In the long run, it's best not to work from poor reference material, but on rare occasions, you might want to do a painting or drawing from an old photo which is the only known existing reference of an image long gone. Here's such an example:
This old barn fell and disappeared long ago. The only known photo reference is an old faded slide from which I tried to pull a digital photo.
The first thing I needed to do was to discern whether the photo has any information about the light source and I see that it does. If I squint, I can see a clear pattern of dark created by the cast shadows on the barn, shadows in the background trees, fence posts and foreground weeds.
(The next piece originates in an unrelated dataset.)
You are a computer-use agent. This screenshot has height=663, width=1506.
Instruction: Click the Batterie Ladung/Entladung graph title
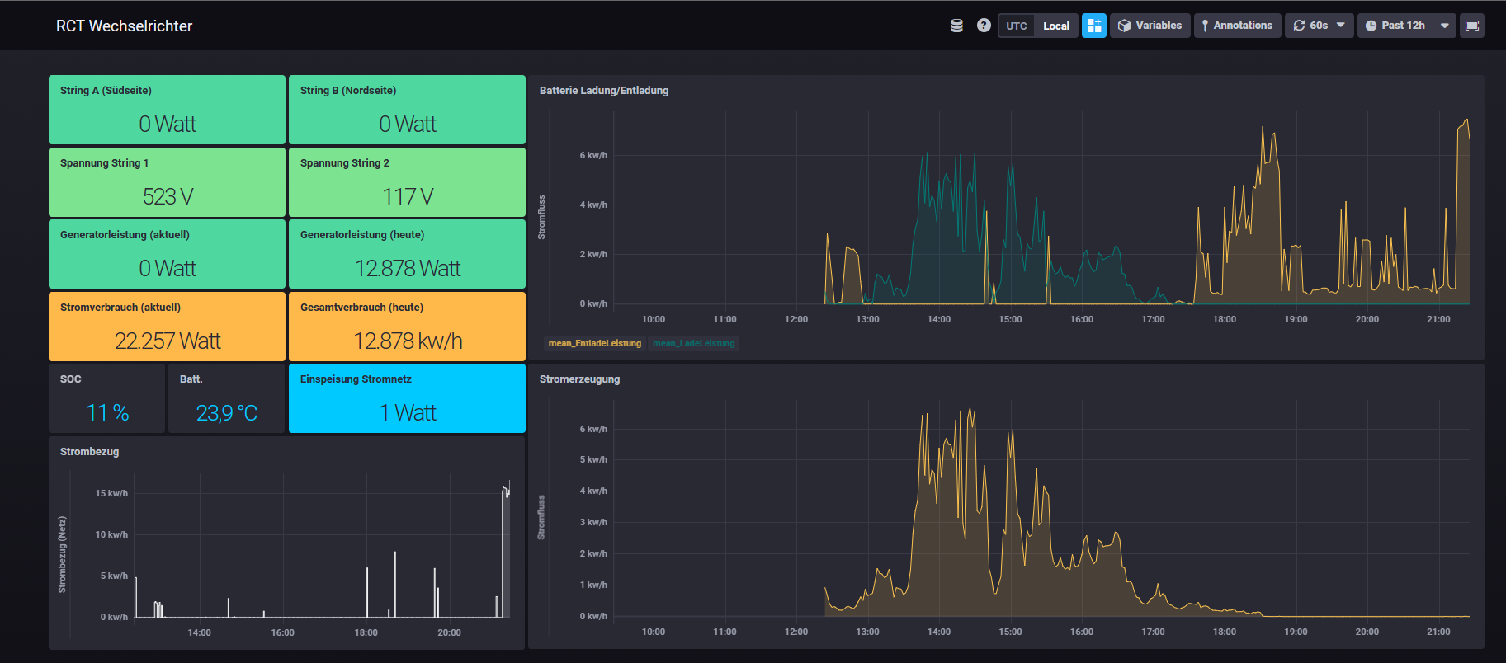604,91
The next step is to do a drawing where these elements form the initial structure, then see where it will take me. Here's the drawing I came up with:
What I noticed while doing the sketch was an opportunity to push lost edges and light/dark contrasts. The darks behind the barn pretty much define it, then the light in the sky merges right into the roof just as the light on the pasture merges into the lower front. The shadow on the side of the barn defines the bushes and the fence forms an area of interest that pulls us into the drawing.
So with this old deficient photo, there's information to work with, enough to create a drawing, but I don't want to agonize over a painting with no color references.
So, unless you want to suffer, it's wise to avoid bad reference information that has no structure at all. Life offers enough challenges without our jumping head first into another one we know can be avoided.